**Exercise**. In the listing below, from the line containing "Click the Celeste profile avatar" through the end of the listing, replace "profile avatar" with "profile icon" and leave everything else unchanged. Reproduce only those lines, without the pictures.

**Records for this exercise**.
::::::
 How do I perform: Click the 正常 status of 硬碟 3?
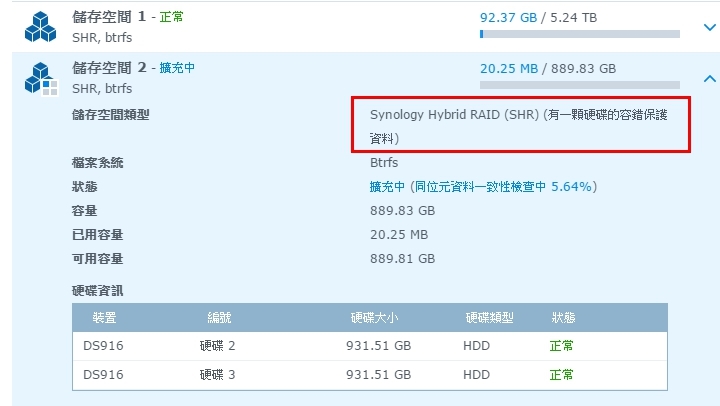coord(562,375)
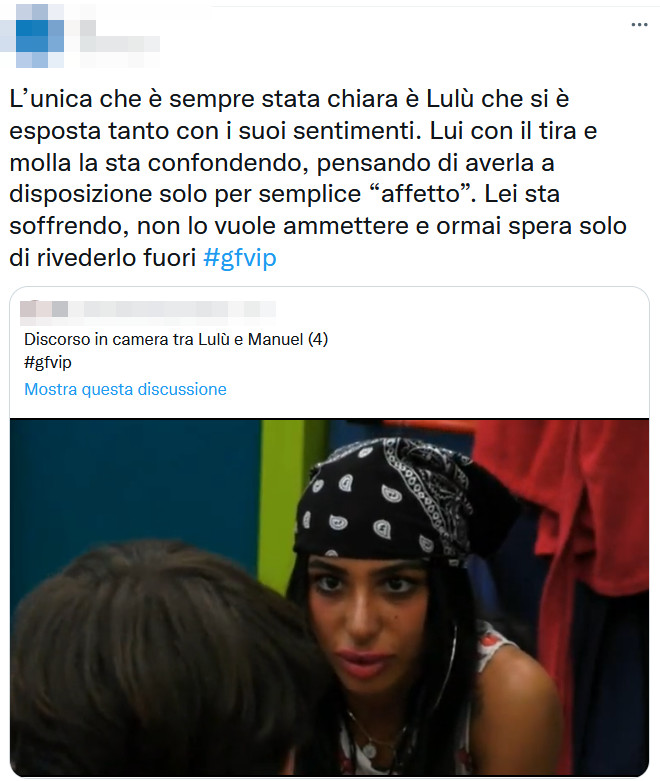Viewport: 660px width, 781px height.
Task: Click the phrase "di rivederlo fuori" in tweet
Action: point(102,258)
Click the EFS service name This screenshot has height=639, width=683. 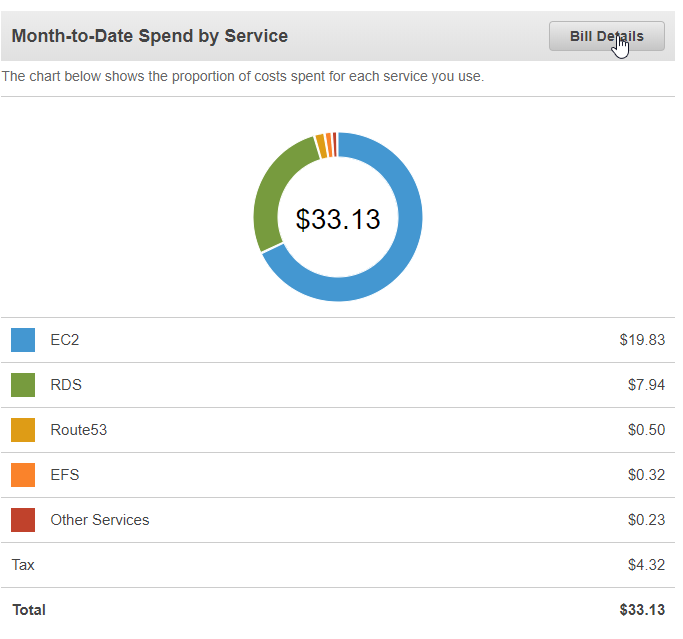(65, 475)
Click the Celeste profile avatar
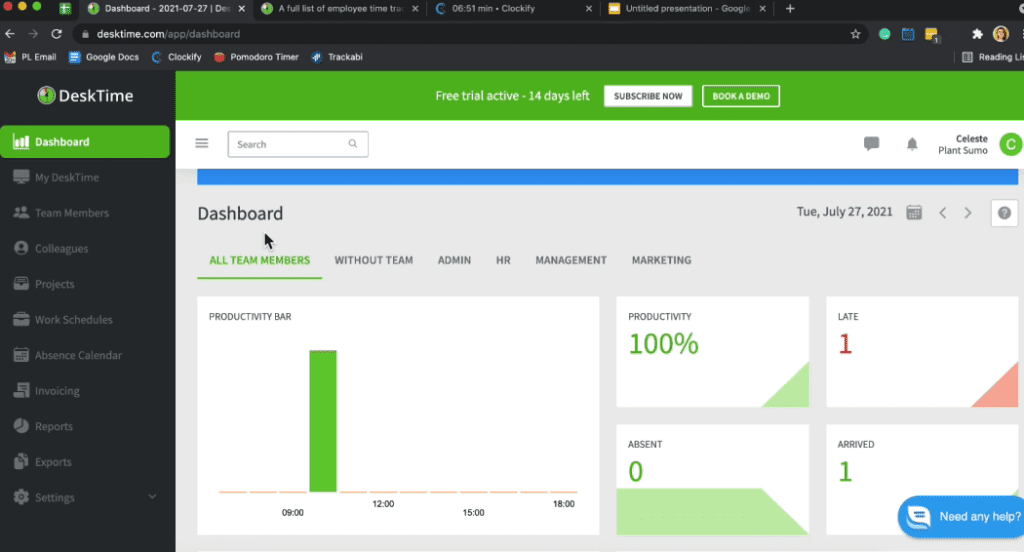This screenshot has height=552, width=1024. pyautogui.click(x=1010, y=145)
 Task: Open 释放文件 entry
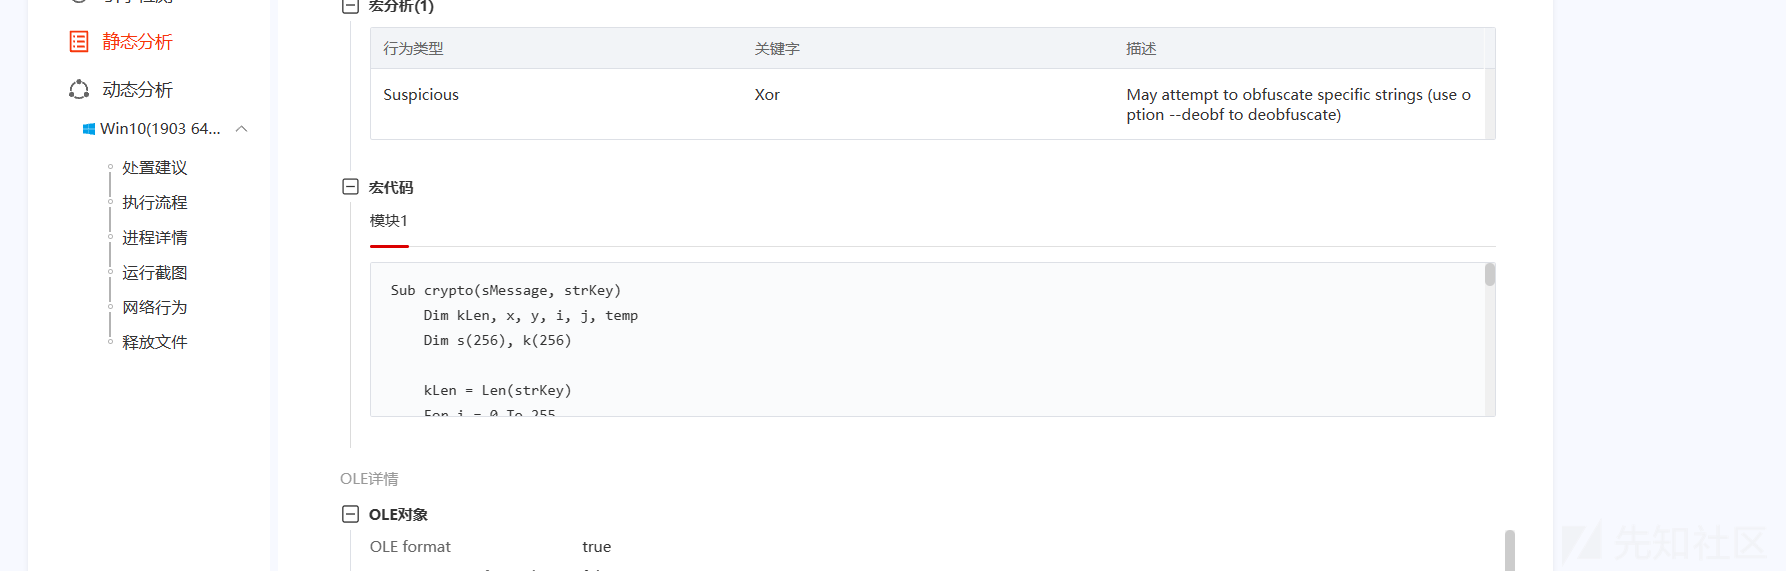click(155, 342)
::::::
**Correct answer**.
Click the Celeste profile icon
This screenshot has height=552, width=1024. pyautogui.click(x=1010, y=145)
 Task: Open 释放文件 entry
click(155, 342)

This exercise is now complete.